The plaintiffs also argue that TGIF's reading is inconsistent with a string of cases within this circuit. See Arrez v. Kelly Servs., Inc., 522 F. Supp. 2d 997 (N.D. Ill. 2007); Ortiz v. Manpower, Inc., No. 11-2009, 2012 WL 12903661 (C.D. Ill. Apr. 10, 2012); Rosales v. Placers, Ltd., No. 09 C 1706, 2011 WL 833359 (N.D. Ill. Mar. 4, 2011). These cases are distinguishable from this one. In each case, the employees participated in a paid vacation program but received a benefit only if they met certain requirements. In Arrez, a vacation benefit payment issued "automatically" to any party that worked in excess of 1,500 hours. 522 F. Supp. 2d at 1000. In Rosales, the employer "automatically" conferred vacation benefits to employees that met the requirements. 2011 WL 833359, at *1. Likewise, the court in Ortiz concluded that the vacation policy at issue was virtually identical to those in Arrez and Rosales. 2012 WL 12903661, at *2. Thus the plaintiff in each of these cases carried with him or her a crucial predicate that the plaintiffs in this case lack: they were eligible to participate in the vacation benefit program in the first place. To the extent these cases might seem to support plaintiffs' contention, they appear to be incompatible with the Seventh Circuit's decision in McCaster. The Court is bound by the Seventh Circuit's interpretation of Illinois law. Reiser v. Residential Funding Corp., 380 F.3d 1027, 1029 (7th Cir. 2004) (a federal appellate court's interpretation of state law binds a federal district court unless the state supreme court reaches a subsequent, contrary decision). For this reason, the Court's decision is controlled by McCaster, not by Arrez, Ortiz, or Rosales. Similarly, Munno v. Guardsmark, LLC, No. 08 CH 14354, at *4 (Cir. Ct. Cook Cty. Feb. 14, 2013), is not binding upon the Court as it was not decided by the Illinois Supreme Court.

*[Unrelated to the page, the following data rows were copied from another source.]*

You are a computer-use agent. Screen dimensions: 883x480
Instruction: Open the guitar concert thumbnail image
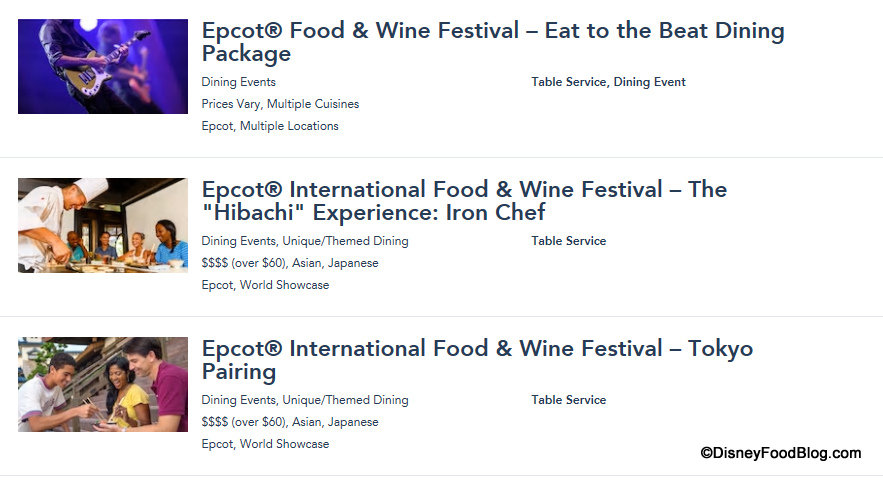(x=102, y=66)
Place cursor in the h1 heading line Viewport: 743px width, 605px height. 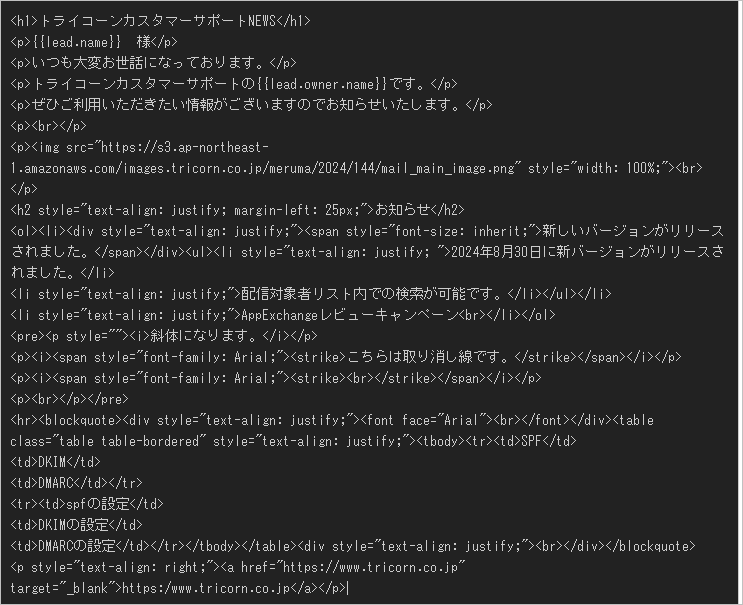pyautogui.click(x=160, y=21)
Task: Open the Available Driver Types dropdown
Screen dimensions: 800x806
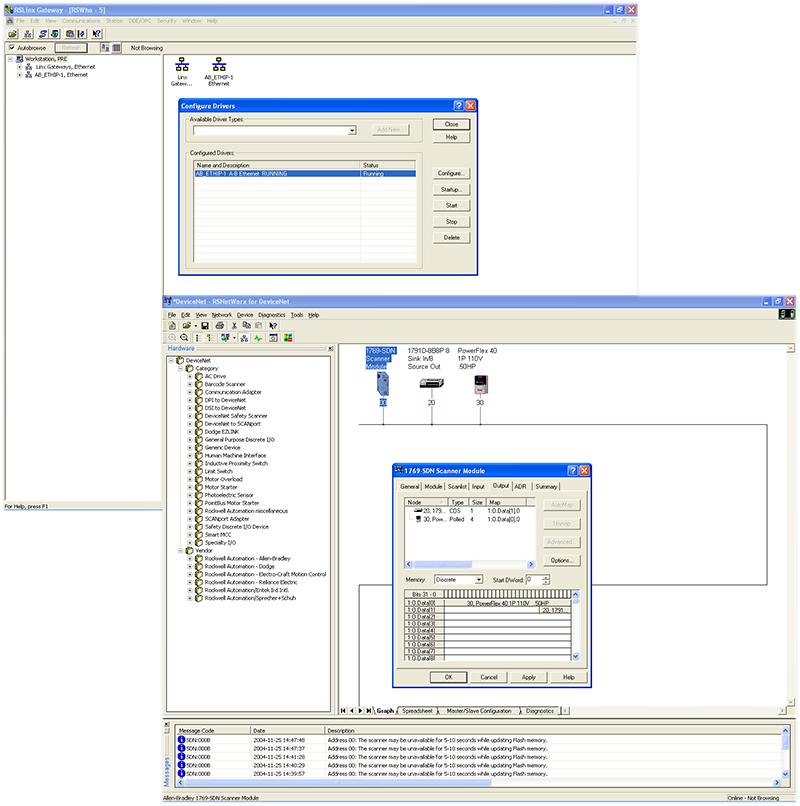Action: coord(352,130)
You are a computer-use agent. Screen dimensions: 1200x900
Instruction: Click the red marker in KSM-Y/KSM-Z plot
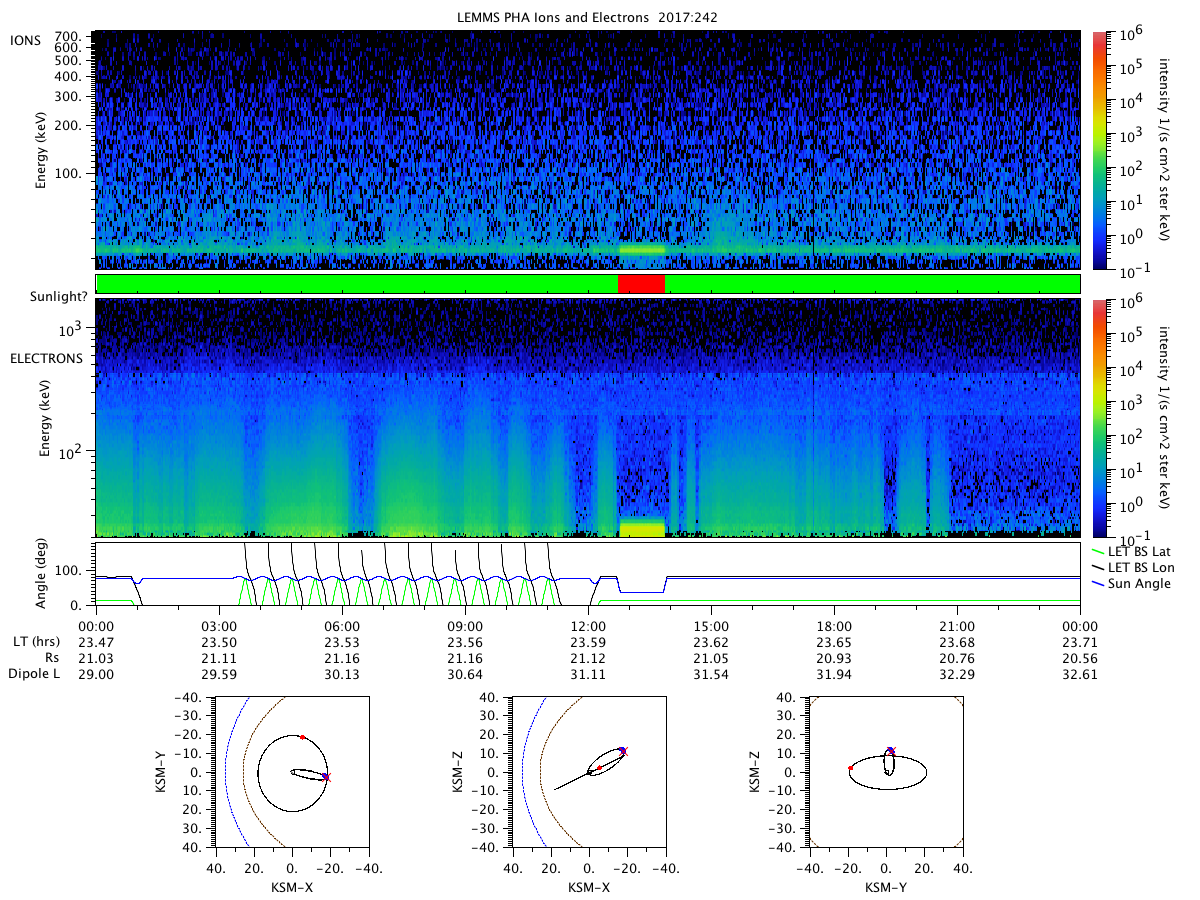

As the reasoning of McCaster emphasizes, the text of the IWPCA makes clear that the rule against forfeiting paid vacation applies only "when[] a contract of employment or employment policy provides for paid vacations." 820 ILCS 115/5. Thus the Court must first look to the TGIF policy itself, which plainly excludes employees like the plaintiffs, who worked less than 1,300 hours in the previous year or who were not employed on the date the vacation hours are disbursed. D.E. 77, Def.'s Ex. 4 (Pre-2012 Carlson Policy); D.E. 77, Def.'s Ex. 5 (Post-2012 Carlson Policy. Under McCaster, the plaintiffs are not entitled to vacation benefits that TGIF did not agree to provide under the terms of the policy. 845 F.3d at 799.
TGIF is entitled to summary judgment. Neither Williams, who never worked more than 1,300 hours in one year, nor O'Donovan, who worked less than 1,300 hours in her second year, met TGIF's criteria for eligibility to participate in the company's paid vacation program for the years in question. See Def.'s Mem. in Supp. of Mot. for Summ. J. at 11-12. Thus TGIF has no obligation to pay either Williams or O'Donovan for unused paid vacation time, as neither was eligible to receive that benefit under the terms of the company's program.
Conclusion
For the foregoing reasons, the Court grants TGIF's motion for partial summary judgment [dkt. no. 74]. The plaintiffs' motion to certify a class action [dkt. no. 57] and TGIF's motion to exclude Madansky's expert testimony [dkt. no 78] are both terminated as moot. The Court must still resolve O'Donovan's pending IWPCA claim arising from TGIF's alleged failure to promptly pay her the vacation compensation she was owed. The case is set for a status hearing on February 28, 2018 at 9:30 a.m. to discuss a schedule for further proceedings.